Welcome to the Copenhagen British Embassy’s first Presidency blog

by Nick Archer,  Ambassador to Denmark.

What a difference six months make! The British Embassy Warsaw’s first Presidency blog, which I have just re-read, exuded can-do, optimism, celebration, naturally reflecting how the Poles looked forward to their time in the chair.

Beginning a Presidency now, in the crisis atmosphere created by the continuing travails of the euro and the eurozone, feels very different, both for the country – I suspect – and for this Embassy.

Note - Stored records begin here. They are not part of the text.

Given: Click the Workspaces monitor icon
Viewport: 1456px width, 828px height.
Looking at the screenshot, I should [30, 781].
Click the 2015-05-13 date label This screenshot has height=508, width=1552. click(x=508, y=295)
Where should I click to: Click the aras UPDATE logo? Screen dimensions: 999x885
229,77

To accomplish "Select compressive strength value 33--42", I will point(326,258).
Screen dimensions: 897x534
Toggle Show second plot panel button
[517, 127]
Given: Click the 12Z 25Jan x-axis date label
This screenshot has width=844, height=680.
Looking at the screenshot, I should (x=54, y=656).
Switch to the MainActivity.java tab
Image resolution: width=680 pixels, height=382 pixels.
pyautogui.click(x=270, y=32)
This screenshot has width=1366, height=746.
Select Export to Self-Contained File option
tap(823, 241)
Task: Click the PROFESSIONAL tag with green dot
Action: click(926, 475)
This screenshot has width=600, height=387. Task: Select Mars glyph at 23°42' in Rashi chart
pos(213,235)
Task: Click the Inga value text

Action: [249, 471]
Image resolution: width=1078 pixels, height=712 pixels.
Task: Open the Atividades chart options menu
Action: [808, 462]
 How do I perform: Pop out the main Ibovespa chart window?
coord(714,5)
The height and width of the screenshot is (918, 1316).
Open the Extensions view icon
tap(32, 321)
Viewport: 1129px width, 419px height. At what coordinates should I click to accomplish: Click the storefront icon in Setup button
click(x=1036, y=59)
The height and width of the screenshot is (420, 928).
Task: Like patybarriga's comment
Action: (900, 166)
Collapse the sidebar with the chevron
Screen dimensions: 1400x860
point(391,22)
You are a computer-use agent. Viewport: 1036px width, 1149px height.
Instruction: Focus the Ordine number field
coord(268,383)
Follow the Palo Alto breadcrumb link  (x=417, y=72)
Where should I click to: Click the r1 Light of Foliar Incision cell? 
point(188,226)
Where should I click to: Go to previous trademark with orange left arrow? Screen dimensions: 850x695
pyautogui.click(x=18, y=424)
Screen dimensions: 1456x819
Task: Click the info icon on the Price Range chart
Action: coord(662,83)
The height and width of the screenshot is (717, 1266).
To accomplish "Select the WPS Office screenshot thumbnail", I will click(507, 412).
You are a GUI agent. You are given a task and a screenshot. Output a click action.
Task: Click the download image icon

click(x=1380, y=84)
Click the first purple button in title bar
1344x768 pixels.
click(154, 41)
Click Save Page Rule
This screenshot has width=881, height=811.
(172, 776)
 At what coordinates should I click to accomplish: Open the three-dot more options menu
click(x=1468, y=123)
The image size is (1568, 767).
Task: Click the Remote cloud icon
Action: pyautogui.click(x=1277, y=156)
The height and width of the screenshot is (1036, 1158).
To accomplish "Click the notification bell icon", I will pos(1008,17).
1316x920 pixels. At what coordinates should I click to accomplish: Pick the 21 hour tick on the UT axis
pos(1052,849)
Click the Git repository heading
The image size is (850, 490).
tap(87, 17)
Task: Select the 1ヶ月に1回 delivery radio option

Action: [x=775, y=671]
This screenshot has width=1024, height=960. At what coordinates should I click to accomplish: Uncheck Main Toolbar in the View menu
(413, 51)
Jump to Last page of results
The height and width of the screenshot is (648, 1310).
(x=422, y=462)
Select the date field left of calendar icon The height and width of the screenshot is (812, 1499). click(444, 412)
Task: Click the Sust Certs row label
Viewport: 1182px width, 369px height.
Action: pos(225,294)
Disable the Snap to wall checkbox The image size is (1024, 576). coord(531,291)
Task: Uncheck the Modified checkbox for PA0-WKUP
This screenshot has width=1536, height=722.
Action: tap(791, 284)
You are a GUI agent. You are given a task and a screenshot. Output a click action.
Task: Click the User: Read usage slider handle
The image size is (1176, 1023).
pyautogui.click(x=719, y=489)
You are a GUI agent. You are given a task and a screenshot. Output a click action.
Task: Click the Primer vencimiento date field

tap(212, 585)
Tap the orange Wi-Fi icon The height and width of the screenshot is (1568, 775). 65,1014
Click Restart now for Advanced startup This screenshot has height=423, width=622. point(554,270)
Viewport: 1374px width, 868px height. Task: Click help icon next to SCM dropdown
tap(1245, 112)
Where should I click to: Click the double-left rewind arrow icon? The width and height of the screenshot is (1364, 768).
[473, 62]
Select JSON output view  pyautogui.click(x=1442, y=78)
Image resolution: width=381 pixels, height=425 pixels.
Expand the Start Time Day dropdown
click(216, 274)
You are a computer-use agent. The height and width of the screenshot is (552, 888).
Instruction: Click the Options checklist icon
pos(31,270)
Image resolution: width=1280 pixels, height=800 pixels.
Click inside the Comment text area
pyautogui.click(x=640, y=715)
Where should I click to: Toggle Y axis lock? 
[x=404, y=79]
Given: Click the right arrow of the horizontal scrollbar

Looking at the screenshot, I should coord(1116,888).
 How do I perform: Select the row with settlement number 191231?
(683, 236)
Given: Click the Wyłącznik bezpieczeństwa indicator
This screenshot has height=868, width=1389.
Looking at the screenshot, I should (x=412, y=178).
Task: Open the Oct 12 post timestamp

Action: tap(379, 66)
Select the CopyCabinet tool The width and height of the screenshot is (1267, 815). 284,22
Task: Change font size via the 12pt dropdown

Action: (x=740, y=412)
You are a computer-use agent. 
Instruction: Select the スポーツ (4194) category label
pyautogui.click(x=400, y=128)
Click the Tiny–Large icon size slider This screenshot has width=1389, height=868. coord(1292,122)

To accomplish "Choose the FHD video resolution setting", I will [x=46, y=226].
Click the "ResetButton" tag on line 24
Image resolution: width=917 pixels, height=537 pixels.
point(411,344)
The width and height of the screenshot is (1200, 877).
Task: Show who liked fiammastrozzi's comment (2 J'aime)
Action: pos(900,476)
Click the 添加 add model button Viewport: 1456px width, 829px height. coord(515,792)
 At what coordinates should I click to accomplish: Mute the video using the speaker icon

Will crisis management leave any time for low-key but necessary work to complete the single market and put the foundations in place for renewed growth across our continent? What are the upsides of doing a lot of unglamorous work shorn, now that the Lisbon Treaty is in place, of the grandstanding opportunities formerly afforded to a Head of Government and Foreign Minister? Can a small-country Presidency have any impact when the Big Boys are rampaging around as we have seen one or two do recently?

The Danish answer to such questions is, I think, do what you can and as well as you can. Play to your strengths – a respected bureaucracy, that Scandinavian reputation for probity and fair-dealing, the relative absence of national baggage, the realism of the veteran as opposed to the over-enthusiasm of the first timer – and emerge with the consolidated respect of your peers and some worthwhile, if not headline-worthy, achievements.

So that is where this Embassy is, too. Succumbing to the temptation to misquote Hamlet in my pre-Presidency scene-setting reports to London (as nearly all Ambassadors here do succumb in some context or other) I lighted on some words of Gertrude’s: ‘more matter with less art’. The team here has spent recent weeks and months getting its collective head around some pretty challenging matter – the ‘Revision of the Sulphur in Marine Fuels Directive’ sounds something of a show stopper. We’re now all ready to move from preparing the Presidency to helping the British government make a success of it as it unfolds, in myriad such subject areas.

But when will somebody fire the starting pistol? Or have I just not heard it? Tuesday morning I was in white tie at the Palace for the Diplomatic Corps exchange of new year greetings with Queen Margrethe; our greeting to Her, and Her’s to us, both made reference to the Presidency, but the first Council here (Justice and Home Affairs) is not until the last week of this month; what happens between now and then?

This blog, to which many of my Embassy colleagues will contribute, aims to give you a real sense of how a Presidency feels in real time, with stops and starts as well as the set-pieces. I hope you enjoy it enough to become a regular reader.